Consignes et exigences – Reproduisez tel quel le passage du texte sur les leaders africains de la sécurité situé entre « Bien qu’une attention » et « qui évolue rapidement. », bornes comprises.

Les valeurs de la prochaine génération de leaders africains dans le secteur de la sécurité
DR KWESI ANING ET DR JOSEPH SIEGLE
Le rôle des professionnels africains de la sécurité a changé énormément au cours des dernières décennies. Les leaders d’aujourd’hui font face à une collection vertigineuse de défis provenant des milices armées, des organisations extrémistes violentes, du terrorisme, de la piraterie, de l’insurrection et de l’instabilité causée par les crises politiques, parmi tant d’autres. Ces menaces affectent les théâtres nationaux, régionaux et transnationaux, parfois en même temps. En conséquence, les professionnels africains contemporains de la sécurité doivent être extrêmement polyvalents.
Bien qu’une attention considérable soit prêtée aux défis de sécurité de l’Afrique, une réflexion relativement moindre concerne les acteurs du secteur de la sécurité eux-mêmes et la façon dont ils s’adaptent à l’environnement sécuritaire qui évolue rapidement.
Pour obtenir des données sur cette question, le Centre de formation international du maintien de la paix Kofi Annan et le Centre d’études stratégiques de l’Afrique ont conduit une enquête numérique anonyme de 742 professionnels africains actifs ou à la retraite du secteur de la sécurité dans 37 pays en avril 2017. L’enquête a évalué leurs attitudes dans une série de thèmes concernant les motivations, les valeurs, les expériences formatives et les menaces affrontées. Les participants représentaient les forces armées, la police et la gendarmerie, avec des grades allant du sergent au général. Dans le but de discerner des différences de perspective entre les générations, cette étude a comparé les résultats parmi les participants appartenant à quatre tranches d’âge égales entre 25 et 70 ans. Ces résultats ont été augmentés par 35 entretiens face-à-face pour fournir des informations qualitatives sur les sujets étudiés.
Éducation
Les résultats de l’enquête montrent que les plus jeunes professionnels de la sécurité commencent leur carrière à des niveaux d’éducation beaucoup plus élevés comparé à leurs homologues aînés. Parmi les participants de la tranche la plus âgée, 47 % avaient fait des études secondaires ou moins lorsqu’ils ont commencé leur carrière, comparé à 26 % pour le groupe le plus jeune. Inversement, 41 % de la tranche la plus jeune ont rejoint le service avec une licence, comparé à 30 % pour la tranche la plus âgée.
Les forces armées enregistrent le gain le plus élevé pour le niveau d’éducation de ses membres. 56 % de la tranche la plus jeune des participants militaires ont commencé leur service avec une licence, comparé à 26 % pour la tranche la plus âgée, soit un gain de 30 points sur plusieurs décennies. Les recrues de la police possèdent les niveaux d’éducation les plus bas parmi les services, un tiers d’entre eux ayant commencé avec une licence, soit à peu près le même pourcentage que pour ceux qui ont fait des études secondaires.

Extraits de données –
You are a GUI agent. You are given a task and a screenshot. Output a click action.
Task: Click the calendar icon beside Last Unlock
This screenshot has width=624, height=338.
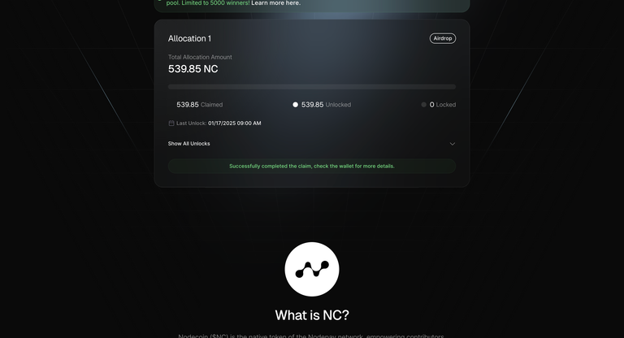[x=171, y=123]
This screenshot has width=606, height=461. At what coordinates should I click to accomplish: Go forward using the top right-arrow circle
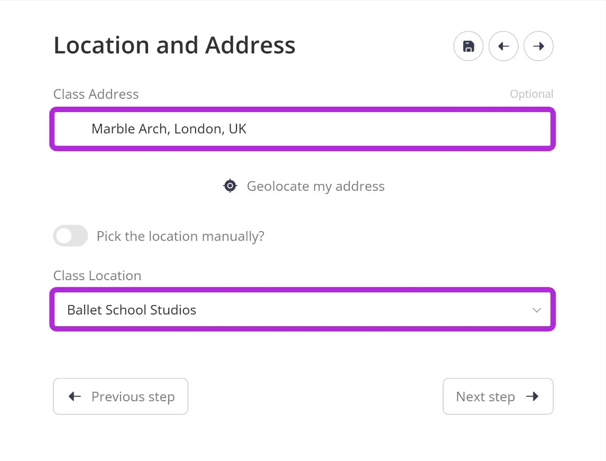(538, 47)
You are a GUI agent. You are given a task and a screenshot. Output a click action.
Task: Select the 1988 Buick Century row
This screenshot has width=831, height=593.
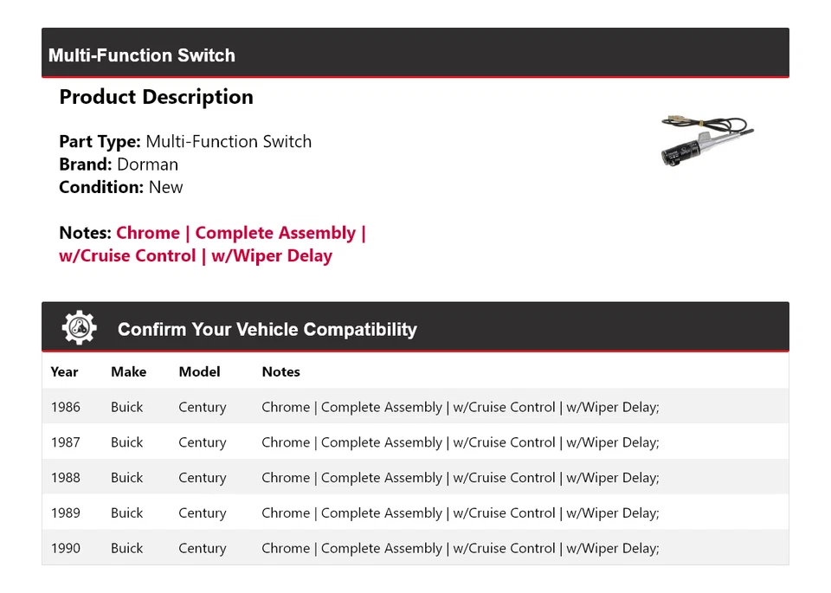pos(416,478)
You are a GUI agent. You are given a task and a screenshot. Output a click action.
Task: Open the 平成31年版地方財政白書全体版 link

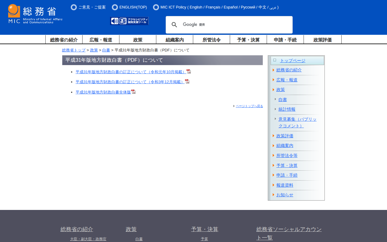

Réponse attendue –
Bien qu’une attention considérable soit prêtée aux défis de sécurité de l’Afrique, une réflexion relativement moindre concerne les acteurs du secteur de la sécurité eux-mêmes et la façon dont ils s’adaptent à l’environnement sécuritaire qui évolue rapidement.